A student of the first generation of American literature scholars in the 1920s, Turner played an important role in the network of scholarly exchange that was vital to the emergence of the discipline in the decades following. Turner kept in contact with numerous colleagues in colleges and universities across the United States and throughout the world, including many former graduate students who later became influential literary scholars and critics themselves. The Correspondence Series, 1930-1980, documents Turner's role in this network of scholarly exchange. The Individuals Subseries, 1930-1980, includes Turner's most voluminous correspondents: American literature specialists and authors Gay Wilson Allen, John Q. Anderson, Louis Budd, Robert Cantwell, James B. Colvert, Eddie Gay Cone, Benjamin Franklin Fisher, Albert Mordell, Norman Holmes Pearson, William Stafford, and Edmund Wilson.

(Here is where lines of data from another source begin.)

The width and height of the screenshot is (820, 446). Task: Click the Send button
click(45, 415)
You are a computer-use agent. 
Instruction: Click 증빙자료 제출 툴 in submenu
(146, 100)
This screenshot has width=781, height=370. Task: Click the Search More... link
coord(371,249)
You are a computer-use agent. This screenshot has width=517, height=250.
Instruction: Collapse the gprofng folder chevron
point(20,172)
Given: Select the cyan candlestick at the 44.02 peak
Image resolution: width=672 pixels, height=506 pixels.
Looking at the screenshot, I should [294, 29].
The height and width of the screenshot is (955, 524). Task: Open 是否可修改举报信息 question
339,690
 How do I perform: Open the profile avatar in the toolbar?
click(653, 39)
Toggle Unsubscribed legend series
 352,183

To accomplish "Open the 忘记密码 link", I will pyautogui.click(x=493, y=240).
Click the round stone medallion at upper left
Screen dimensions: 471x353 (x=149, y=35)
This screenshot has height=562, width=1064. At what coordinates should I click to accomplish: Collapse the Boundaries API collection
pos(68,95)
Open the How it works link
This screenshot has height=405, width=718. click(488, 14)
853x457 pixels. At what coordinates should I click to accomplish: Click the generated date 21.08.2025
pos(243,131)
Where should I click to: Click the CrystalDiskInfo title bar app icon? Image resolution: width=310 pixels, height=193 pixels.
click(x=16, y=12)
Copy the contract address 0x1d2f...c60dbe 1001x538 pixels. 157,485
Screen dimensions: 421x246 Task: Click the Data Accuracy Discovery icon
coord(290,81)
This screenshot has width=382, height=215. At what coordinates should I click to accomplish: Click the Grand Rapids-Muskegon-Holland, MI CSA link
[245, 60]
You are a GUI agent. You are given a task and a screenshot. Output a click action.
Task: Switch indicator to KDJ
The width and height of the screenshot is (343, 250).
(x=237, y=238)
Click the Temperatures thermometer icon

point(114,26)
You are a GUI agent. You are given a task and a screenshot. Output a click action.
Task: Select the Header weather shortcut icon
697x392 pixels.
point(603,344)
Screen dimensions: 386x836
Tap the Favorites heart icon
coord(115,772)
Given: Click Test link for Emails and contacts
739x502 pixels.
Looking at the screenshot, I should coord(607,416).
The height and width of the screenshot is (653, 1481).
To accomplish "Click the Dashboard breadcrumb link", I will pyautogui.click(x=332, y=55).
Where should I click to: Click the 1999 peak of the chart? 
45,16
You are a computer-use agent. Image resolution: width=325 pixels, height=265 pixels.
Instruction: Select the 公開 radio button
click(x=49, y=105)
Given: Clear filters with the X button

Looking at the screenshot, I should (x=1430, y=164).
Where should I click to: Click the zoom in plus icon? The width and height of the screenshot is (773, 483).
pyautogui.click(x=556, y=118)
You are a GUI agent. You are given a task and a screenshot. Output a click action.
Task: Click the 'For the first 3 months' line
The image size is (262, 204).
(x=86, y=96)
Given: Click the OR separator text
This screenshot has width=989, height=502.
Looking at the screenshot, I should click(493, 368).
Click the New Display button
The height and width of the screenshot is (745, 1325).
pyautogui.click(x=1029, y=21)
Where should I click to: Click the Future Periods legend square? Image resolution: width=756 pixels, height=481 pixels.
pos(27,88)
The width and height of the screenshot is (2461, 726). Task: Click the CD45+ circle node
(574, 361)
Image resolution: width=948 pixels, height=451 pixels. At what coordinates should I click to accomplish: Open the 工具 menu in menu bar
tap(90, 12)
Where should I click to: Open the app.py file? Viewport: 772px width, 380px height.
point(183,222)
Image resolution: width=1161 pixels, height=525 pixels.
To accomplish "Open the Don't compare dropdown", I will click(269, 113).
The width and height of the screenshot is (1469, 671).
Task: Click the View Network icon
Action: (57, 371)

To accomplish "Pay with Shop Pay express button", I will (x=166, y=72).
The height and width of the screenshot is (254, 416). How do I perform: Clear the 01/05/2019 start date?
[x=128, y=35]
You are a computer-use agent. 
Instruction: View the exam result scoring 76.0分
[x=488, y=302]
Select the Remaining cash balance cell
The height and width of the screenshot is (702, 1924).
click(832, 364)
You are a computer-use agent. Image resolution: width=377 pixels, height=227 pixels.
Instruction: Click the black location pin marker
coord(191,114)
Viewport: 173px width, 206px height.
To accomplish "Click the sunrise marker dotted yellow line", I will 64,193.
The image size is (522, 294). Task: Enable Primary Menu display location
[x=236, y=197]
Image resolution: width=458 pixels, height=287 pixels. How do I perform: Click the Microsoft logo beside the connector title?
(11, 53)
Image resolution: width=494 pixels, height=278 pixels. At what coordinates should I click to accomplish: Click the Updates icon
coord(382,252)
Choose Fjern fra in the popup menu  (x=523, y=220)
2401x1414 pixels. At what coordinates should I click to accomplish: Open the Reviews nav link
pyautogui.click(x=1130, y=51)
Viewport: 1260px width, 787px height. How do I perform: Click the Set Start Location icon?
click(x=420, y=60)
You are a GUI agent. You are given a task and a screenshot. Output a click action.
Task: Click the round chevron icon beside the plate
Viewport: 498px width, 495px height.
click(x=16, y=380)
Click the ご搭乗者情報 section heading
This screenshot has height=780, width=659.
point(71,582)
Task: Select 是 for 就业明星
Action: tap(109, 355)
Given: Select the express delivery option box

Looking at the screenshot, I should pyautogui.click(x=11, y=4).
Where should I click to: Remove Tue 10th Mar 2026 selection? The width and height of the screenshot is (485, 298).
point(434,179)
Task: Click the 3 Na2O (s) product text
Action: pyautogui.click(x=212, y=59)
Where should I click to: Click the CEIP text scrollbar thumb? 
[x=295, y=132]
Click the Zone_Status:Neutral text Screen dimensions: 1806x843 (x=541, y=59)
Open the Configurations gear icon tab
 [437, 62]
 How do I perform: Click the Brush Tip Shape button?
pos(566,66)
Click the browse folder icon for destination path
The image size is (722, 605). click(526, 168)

The Publications Subseries, 1934-1979, contains portions of Turner's communications with editors, publishers, and presses primarily regarding article reviews or manuscript evaluations of others' work. This subseries also contains some information concerning Turner's own articles, manuscripts, and various published works. Correspondence, brochures, press releases, reports, and contractual information concerning Turner's speaking engagements or attendance at professional meetings is collected in the Conferences, Speeches, and Lectures Subseries, 1961-1978 (bulk 1961-1964). Miscellaneous materials comprised primarily of letters arranged by subject are assembled in the Other Correspondence Subseries, 1948-1979 and undated This subseries also contains research notes, memos, and printed material. These papers document Turner's visiting professor appointments and awards, as well as his interest in topics such as the Duke University Library, the Huntington Library, George W. Cable primary sources, and international scholars of American Literature.
The Course Materials Series, undated, is comprised of information Turner collected to aid in composing classroom lectures, and other teaching materials. He maintained an extensive set of files on American authors, which can be found in the Lecture Notes, By Author Subseries, undated Most files contain a brief biography of the author and list of his major compositions, but may also include copies of their works, a typescript of Turner's lecture on the author, and related materials such as clippings or Turner's handwritten research notes. Turner also collected files on genres of literature, delineated both by region, such as Louisiana or British literature, or by style, such as Short Stories or Recent Fiction. These can be found in the Lecture Notes, By Subject Subseries, undated The Class Files Subseries, undated, contains Turner's teaching materials including syllabi, quizes, and exams. These files pertain to courses Turner taught (or in a few early instances, took) in subjects including American Literature before the Civil War, Post-Civil War Literature, Hawthorne and Melville, American Humor, and Southern Literature. Specific course numbers and titles have been provided wherever possible.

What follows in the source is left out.